Understandably, the rationale behind this rule is to preclude a second conviction for kidnapping when the confinement was merely a part of the underlying felony. Braggs v. State, 789 So.2d 1151, 1153 (Fla. 3d DCA 2001).
In this case, the movement or confinement of S.G. was not merely "a part of the underlying rape. The fact that S.G. did not expressly or vehemently resist remaining in the car does not infer that she consented to being in the vehicle after her brothers were dropped off and she was taken to the isolated school at nighttime. In Rancourt v. State, 766 So.2d 1071, 1073 (Fla. 2d DCA 2000), the court held that "[a]lthough the victim accepted a ride from [defendant], Rancourt essentially abducted her by traveling well beyond the predetermined destination without offering an explanation as to why." Similarly here, S.G. testified that the Defendant stopped her from leaving the car when her brothers got out. He then drove around with her for some period of time before arriving at a secluded location, and committing the rape in the locked vehicle. The law is well established that where the movement or transportation of a victim is not inherent in the crime of sexual assault, a conviction for kidnapping will be sustained. Robinson v. State, 462 So.2d 471 (Fla. 1st DCA 1984) (kidnapping charge sustained where stranded motorist voluntarily accepted a ride from defendant only to be later taken to deserted area to be sexually assaulted); Ferguson v. State, 533 So.2d 763 (Fla.1988) (asportation was not inherent in the crime of robbery which could have been committed on the spot without any movement whatsoever).

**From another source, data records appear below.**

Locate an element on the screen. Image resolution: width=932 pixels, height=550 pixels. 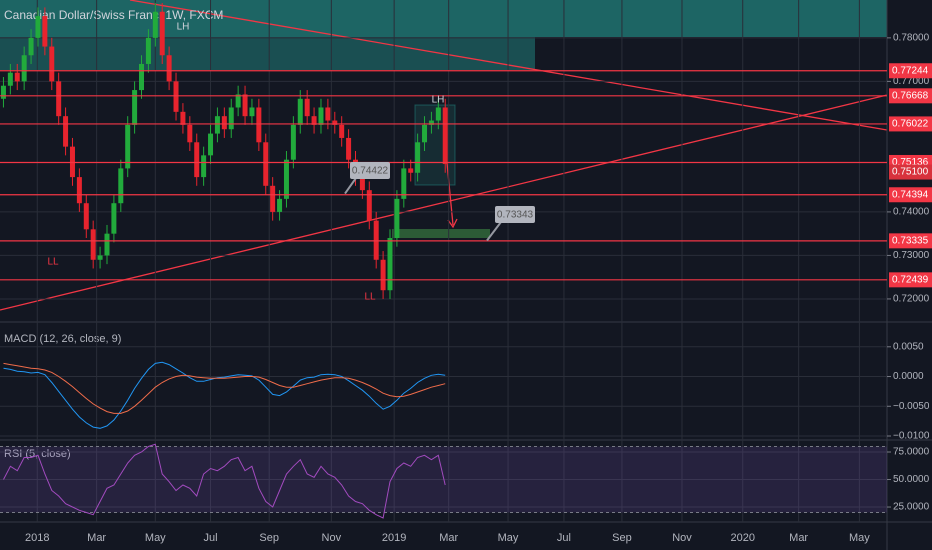
price-tag-label: 0.76668 is located at coordinates (910, 96).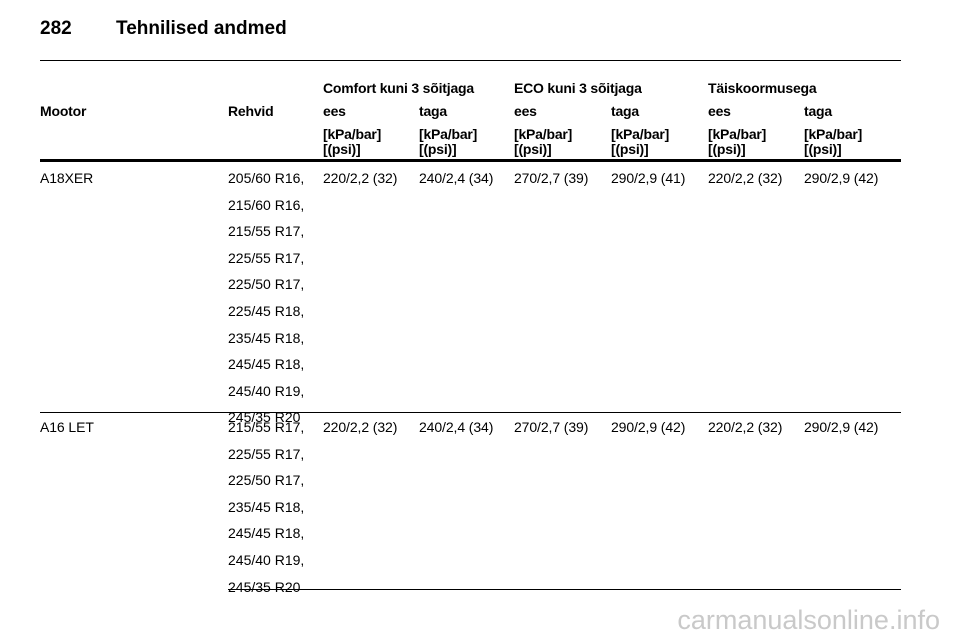 This screenshot has width=960, height=642. What do you see at coordinates (648, 178) in the screenshot?
I see `pressure-cell: 290/2,9 (41)` at bounding box center [648, 178].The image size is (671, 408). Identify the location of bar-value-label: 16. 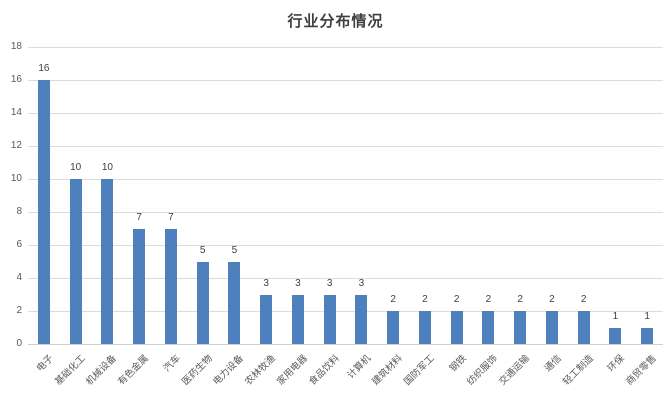
(44, 68).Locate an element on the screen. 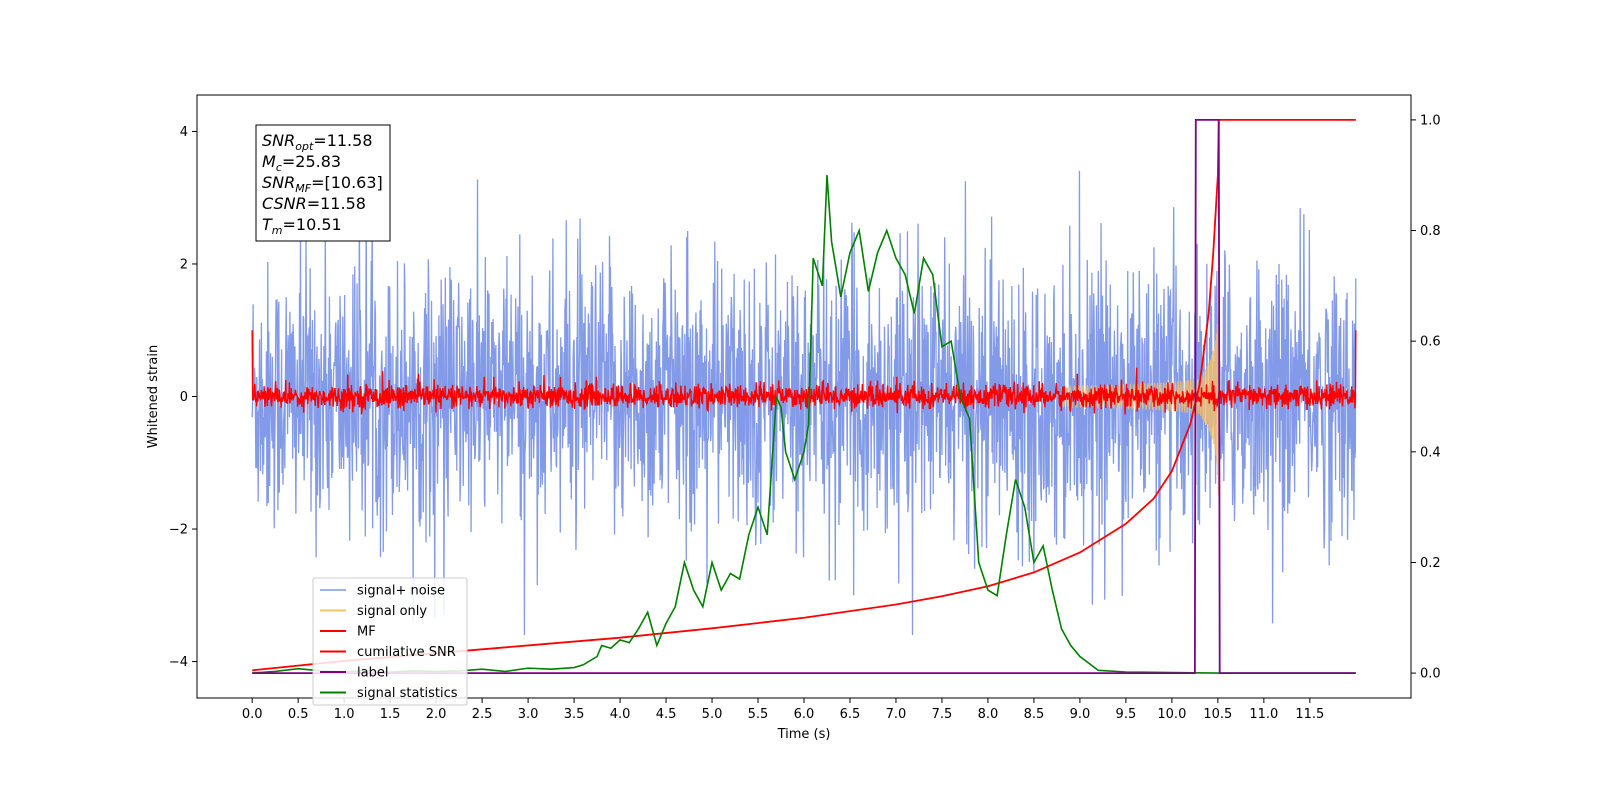 Image resolution: width=1600 pixels, height=800 pixels. x-tick-label: 10.0 is located at coordinates (1172, 714).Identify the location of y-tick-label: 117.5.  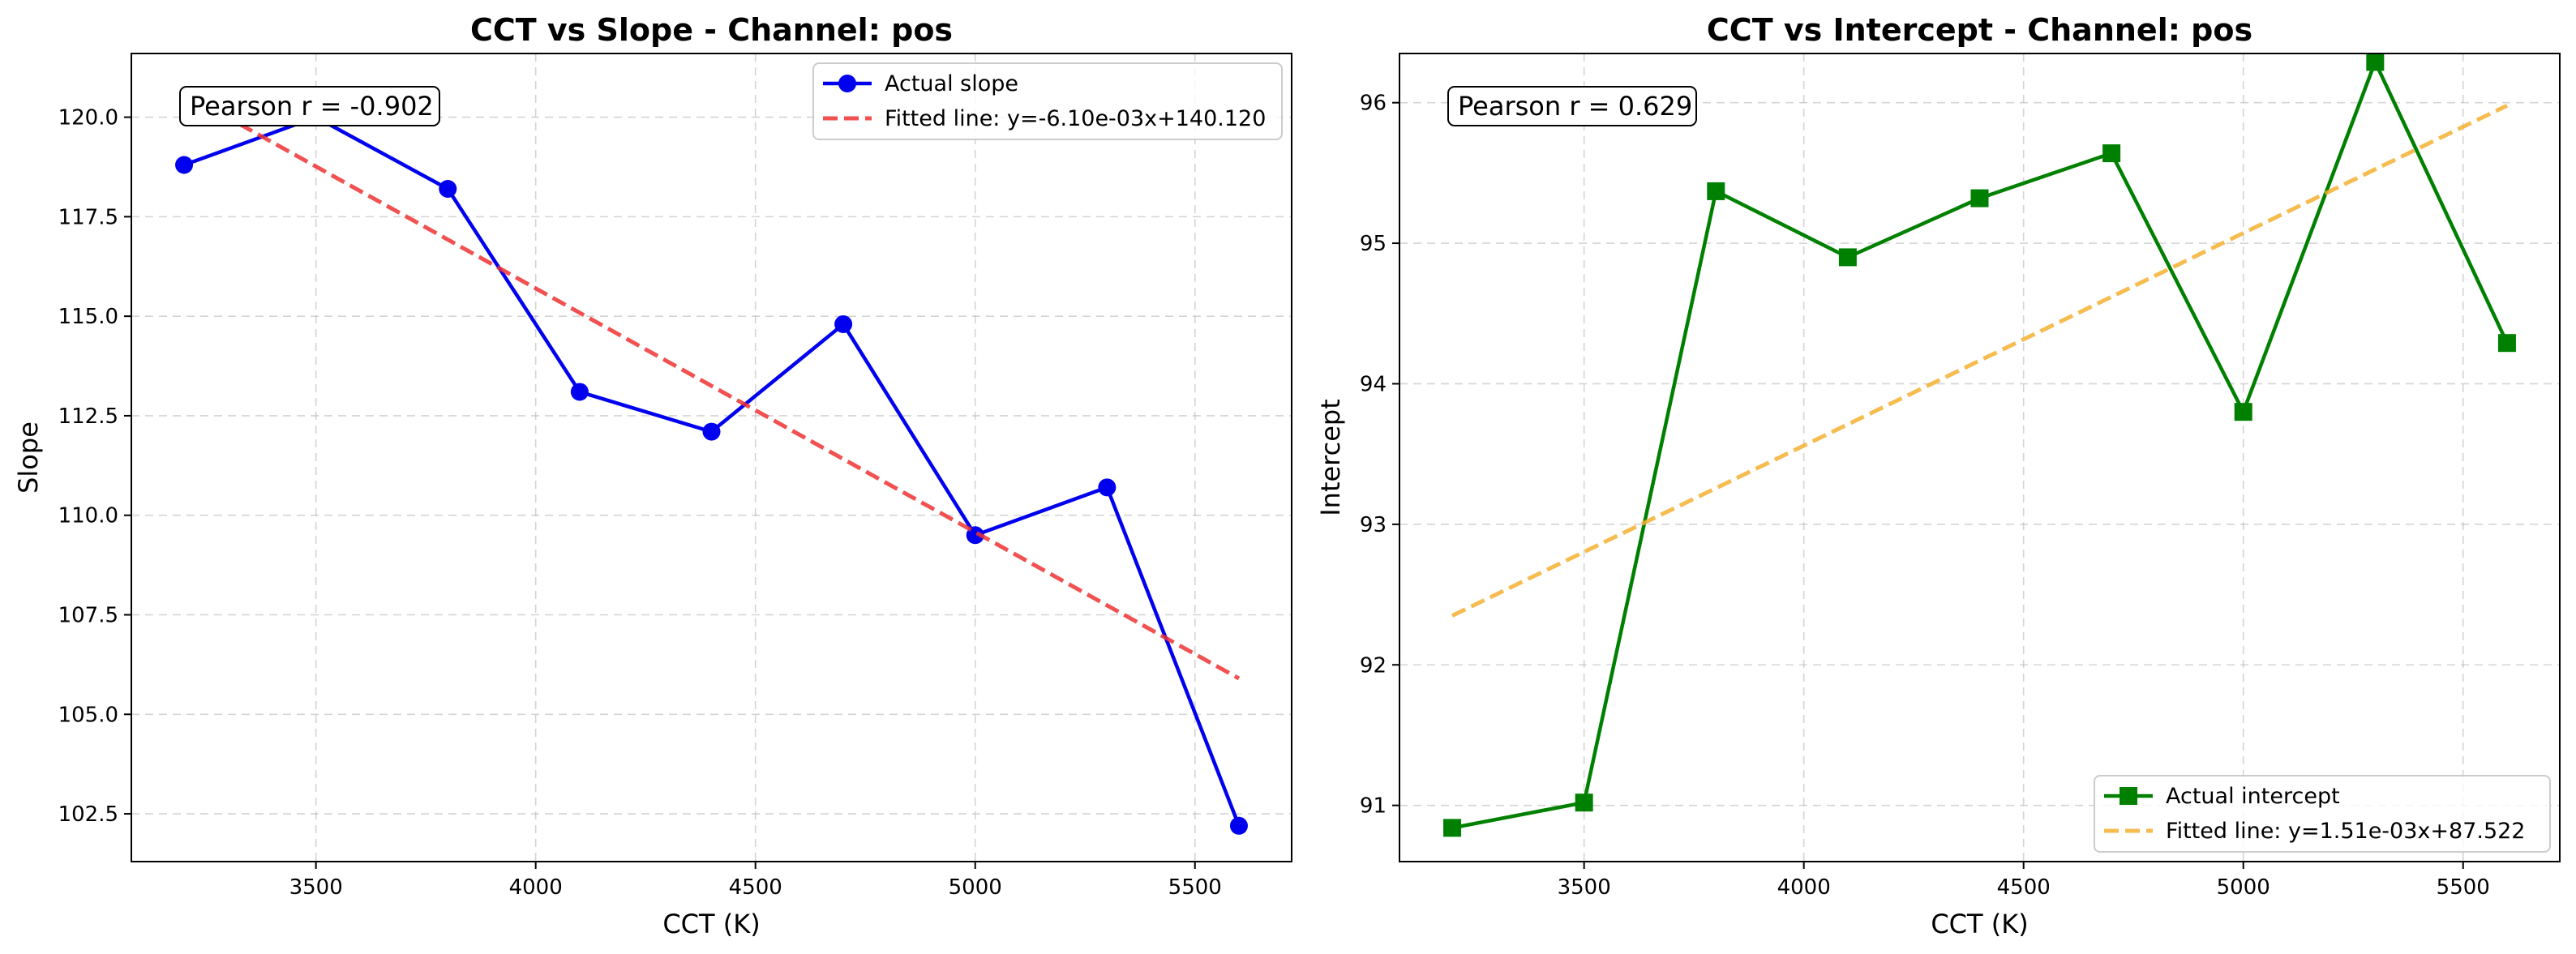
(88, 217).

In Robinson, the court interpreted kidnapping under Florida Statutes, section 787.01, as meaning
"secretly" confining, abducting, or imprisoning another person against that person's will.... The term "secretly" means that the abduction or confinement is intended by the defendant to isolate *556 or insulate the intended victim from meaningful contact or communication with the public.
Robinson at 476. The court specifically stated that an act of transporting a victim "to an isolated area where there would be no possibility of meaningful contact with members of the public" would be "tantamount to `secretly' abducting" and "legally sufficient to prove the kidnapping charge." Id. In Carter v. State, 762 So.2d 1024, 1027 (Fla.